Katie Draeger ’24, who studied Chilean writers, said that the “class has been a beautiful introduction to the diversity of feminism.” She added that as a Hispanics studies major, it was the first time in four years she had dedicated herself to reading only books by women. “It was so powerful to have a thematic understanding of these works, and diving into this particular author [Alejandra Costamagna] to understand theories of violence against the body. Every other note I scribbled down was like, ‘Damn, I’ve been there,’ or, ‘Ouch, that hurt!’”
Despite many of the writers’ clear-eyed look at gender and violence, Celis said the books don’t add up to “feminist propaganda….The authors are writing about what they know, what they have experienced and what their minds are creating,” resulting in a lot of imaginative, even hyper-realist stories, she said.
However, while advancing feminist agendas is not their goal, the way the authors “strip apart patriarchy is completely unapologetic,” she continued. “Women in Latin America and beyond are still confined by the desperate attempts of patriarchy to remain in charge. These authors speak of the violent resistance of the patriarchal societies to release their hold on women’s bodies, sexualities, identities, and social presence.”
The writers she and her students read, she continued, are privileged enough to be literate and in a position to describe these difficulties, both for themselves and for women who cannot. “The testimony they are giving is very compelling. And the portrait they are collectively painting of Latin American societies is very coherent,” Celis said.
A few students said they appreciated being able to study literature from the countries they were born in or where their parents are from. “This was an amazing experience as someone from Colombia to see who are the female writers there and who is publishing them,” Luciana Perdomo ’26 said. “It was very enlightening.”
Other students talked about the experience of reading books that were challenging, painful, or distressing. “In class, we talked a lot about the new boom’s transgressions of form, about their breaking the canon and breaking conventions,” said Lily Janas ’26, who researched writers in Ecuador.

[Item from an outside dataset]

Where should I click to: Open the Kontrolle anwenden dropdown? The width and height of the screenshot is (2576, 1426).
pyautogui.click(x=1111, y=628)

She focused on the author Mónica Ojeda, and described the uncomfortable experience of reading her novel Mandíbula, or Jawbone, after seeing a post on TikTok naming it as one of the top five most horrifying novels. “From first page to last, my jaw—my mandíbula—was on the floor,” Janas said. “It was one of the most complex, absurd, and terrifying books I’ve ever read…It was like reading 300 pages of the most intense poetry. It was like walking into a painting, the book is so evocative, you drown in the language and get encompassed in the psychological terror of being a sixteen-year-old girl.”
Carolina Bragg ’26 mentioned that she found some critical online comments made by readers about the Peruvian writer she studied, Gabriela Wiener. But Bragg rose to her defense. “I love unlikable women,” she said. “I think it is great when women are messy and they write about it and talk about things that have become complicated. I find that inspiring.”